Dando le spalle all’attracco e pagaiando a 90° rispetto a San Feliciano, verso la riva più selvaggia senza paesi né case che si intravvede sullo sfondo, in circa 20 minuti si tocca il litorale chiamato La Frusta. E’ l’inizio dell’area protetta dell’Oasi la Valle, la porzione meglio conservata di tutto il bacino, con la maggiore diversità di specie censita, il canneto ancora integro e l’acqua incredibilmente cristallina tra lunghe piante acquatiche dall’apparenza tropicale. Qui, sulla riva, in corrispondenza del vecchio canale ancora navigabile di cui si riconoscono appena i piloni in legno, è stato allestito uno degli stagni di pesca per favorire la nidificazione degli aironi. Un secondo laghetto di alimentazione, facilmente visitabile anche a piedi, si incontra continuando a pagaiare verso San Savino, all’interno dell’oasi, inconfondibile con il suo lungo pontile di avvistamento nascosto dai pennacchi delle canne, che delimita il fosso scolmatore. Potete facilmente scendere a terra per la visita al bacino e all’area protetta attraccando di fronte allo sbarramento in fondo al canale.

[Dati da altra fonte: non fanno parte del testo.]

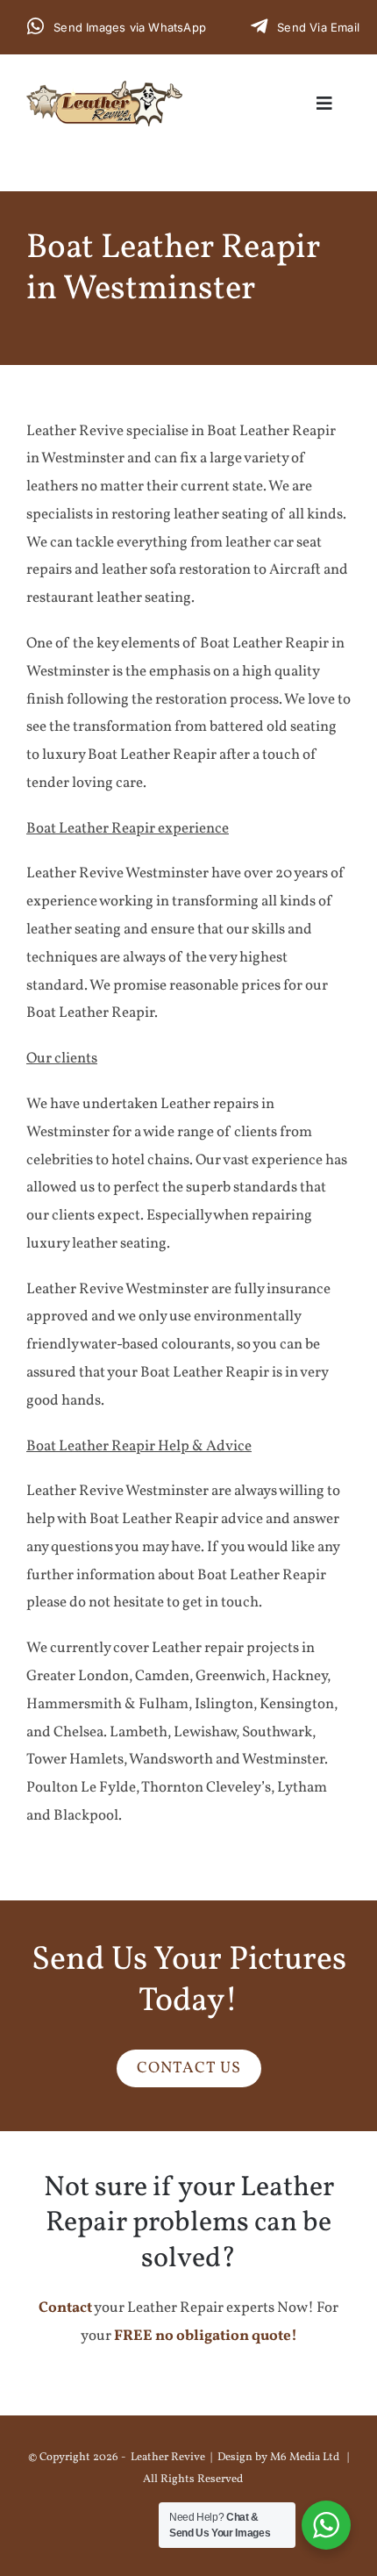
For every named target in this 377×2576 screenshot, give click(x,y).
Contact (65, 2308)
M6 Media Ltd (304, 2457)
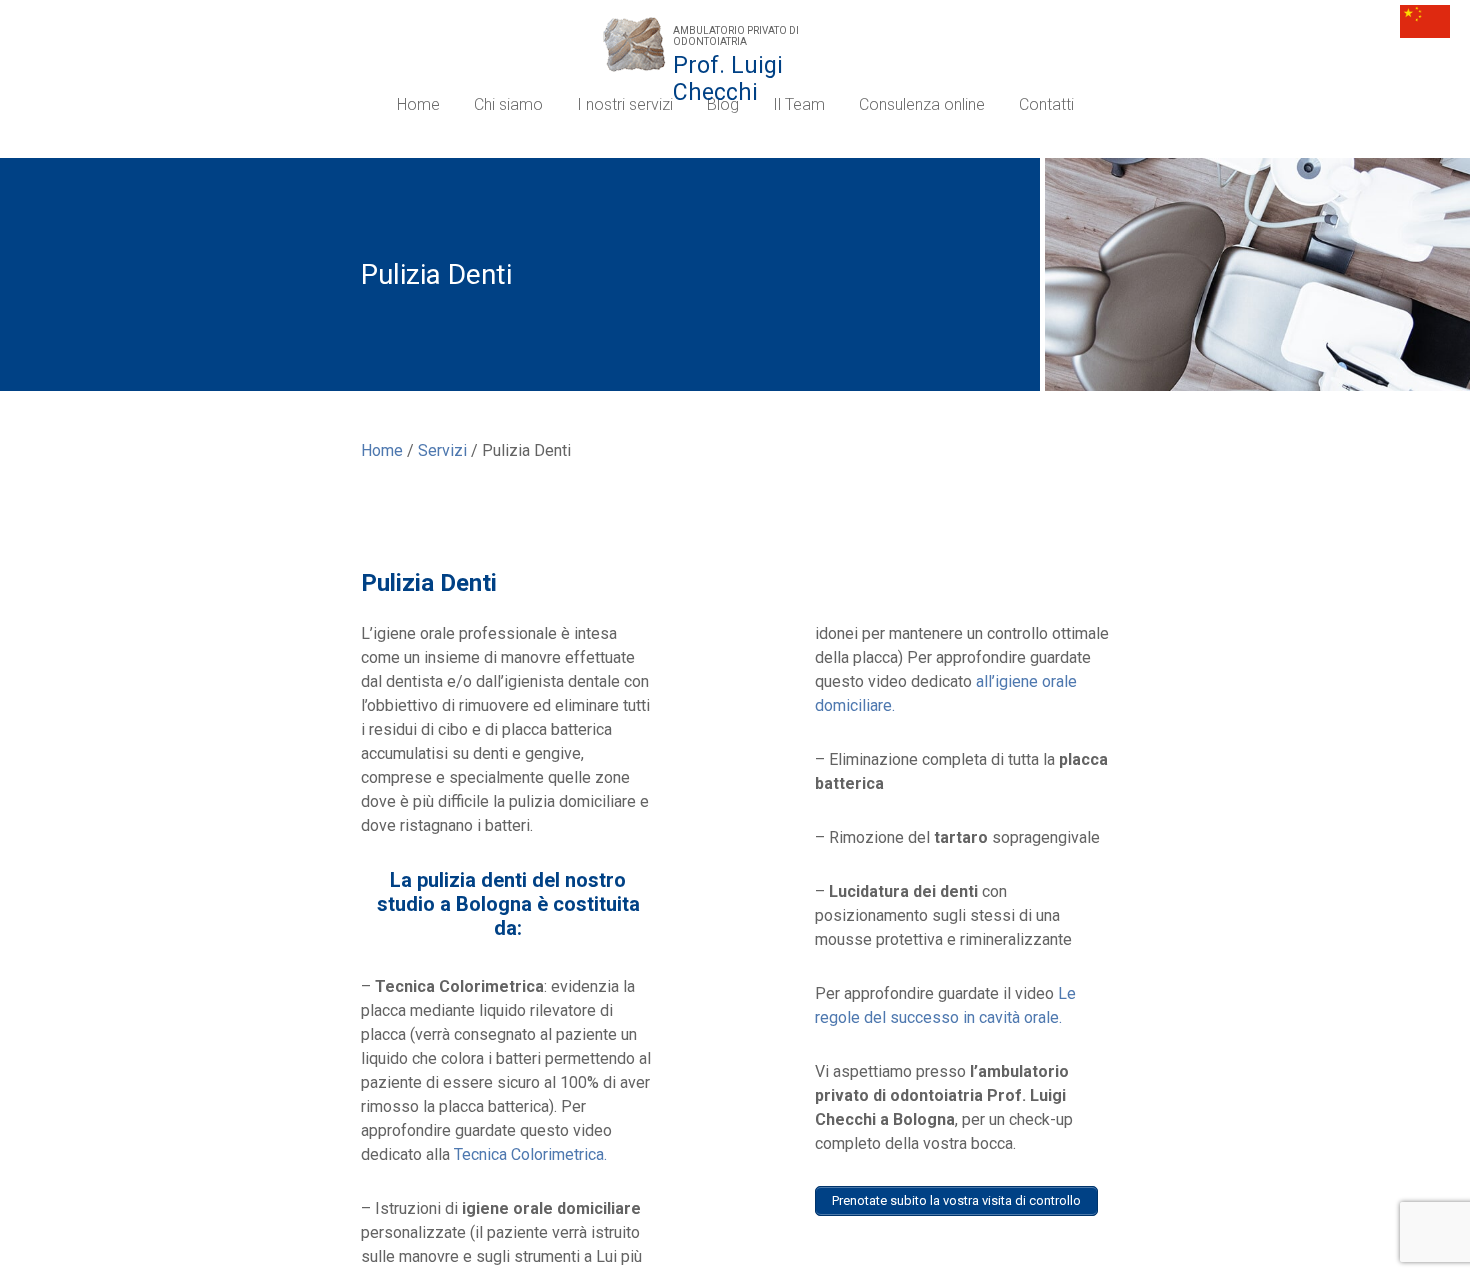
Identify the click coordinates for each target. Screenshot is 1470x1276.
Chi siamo (508, 104)
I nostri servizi (625, 104)
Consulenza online (922, 104)
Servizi (442, 450)
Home (418, 104)
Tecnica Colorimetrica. (530, 1154)
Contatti (1046, 104)
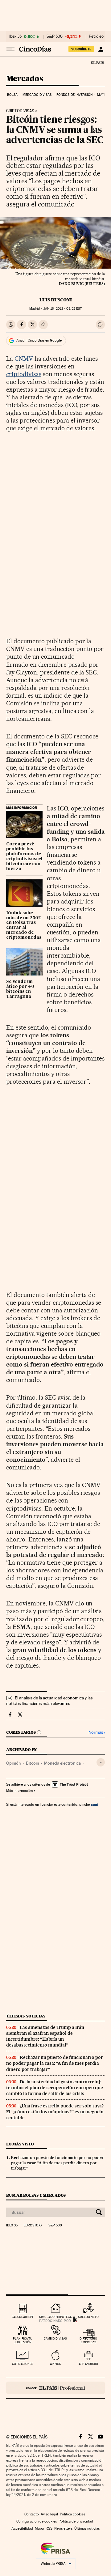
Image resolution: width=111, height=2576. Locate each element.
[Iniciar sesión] (101, 49)
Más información (19, 1790)
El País (97, 62)
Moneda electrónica (62, 1763)
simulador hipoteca (55, 2317)
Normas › (96, 1732)
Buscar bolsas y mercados (36, 2195)
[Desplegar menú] (10, 49)
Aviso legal (49, 2514)
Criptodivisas (20, 111)
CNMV (23, 358)
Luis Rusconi (55, 300)
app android (88, 2364)
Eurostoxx (33, 2225)
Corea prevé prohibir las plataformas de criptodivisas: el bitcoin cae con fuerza (24, 856)
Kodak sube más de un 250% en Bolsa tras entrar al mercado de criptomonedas (24, 925)
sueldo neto (88, 2317)
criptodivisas (23, 374)
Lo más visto (20, 2144)
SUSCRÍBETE (81, 49)
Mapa (39, 2528)
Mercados (24, 79)
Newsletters (63, 2528)
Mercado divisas (37, 95)
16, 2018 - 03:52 (62, 309)
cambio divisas (55, 2338)
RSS (49, 2528)
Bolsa (12, 95)
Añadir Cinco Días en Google (39, 340)
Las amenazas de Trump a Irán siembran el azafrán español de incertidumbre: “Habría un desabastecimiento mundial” (45, 2036)
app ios (55, 2364)
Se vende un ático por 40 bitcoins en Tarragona (20, 989)
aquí (94, 1804)
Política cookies (72, 2514)
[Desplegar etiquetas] (101, 1762)
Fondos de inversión (74, 95)
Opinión (13, 1763)
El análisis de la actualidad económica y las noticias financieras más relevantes (49, 1700)
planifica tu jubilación (22, 2340)
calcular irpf (23, 2317)
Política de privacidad (76, 2521)
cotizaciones (22, 2364)
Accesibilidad (22, 2528)
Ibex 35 (15, 36)
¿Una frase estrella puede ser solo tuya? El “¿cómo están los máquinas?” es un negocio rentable (55, 2111)
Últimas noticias (25, 2016)
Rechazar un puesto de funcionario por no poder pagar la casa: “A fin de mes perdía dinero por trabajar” (54, 2063)
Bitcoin (32, 1763)
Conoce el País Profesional (55, 2388)
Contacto (31, 2514)
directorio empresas (88, 2340)
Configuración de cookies (36, 2521)
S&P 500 (55, 36)
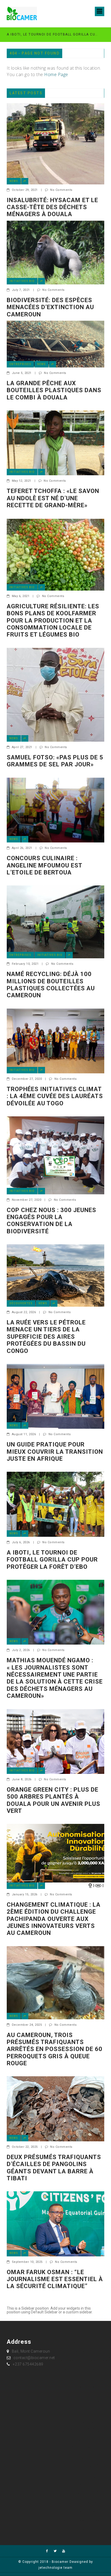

A Castiglione del Lago, invece, la discesa in acqua può essere fatta direttamente dal punto sosta allestito sotto il castello, sfruttando la spiaggetta. Da qui si pagaia in direzione nord, circumnavigando lo sperone su cui sorge il castello e ammirando la silhouette dei bastioni sull’acqua. Oltrepassate le ultime case in circa 15 minuti di remata, quando le rive si fanno più selvagge si entra nell’area protetta denominata Ex Aeroporto, dove sono stati creati gli altri tre bacini di alimentazione per gli aironi. Subito dopo aver superato un canale piuttosto grande potete sbarcare sfruttando una delle spiagge deserte e infilarvi a piedi oltre il canneto per entrare sui sentieri di visita degli stagni.
Per chi infine vuole provare l’emozione di trovarsi da solo in mezzo all’acqua, la traversata da Castiglione a Monte del Lago, borgo arroccato ben riconoscibile sulla sponda opposta sotto Magione, si compie (a patto di informarsi sulle condizioni meteorologiche) in non meno di 3 ore.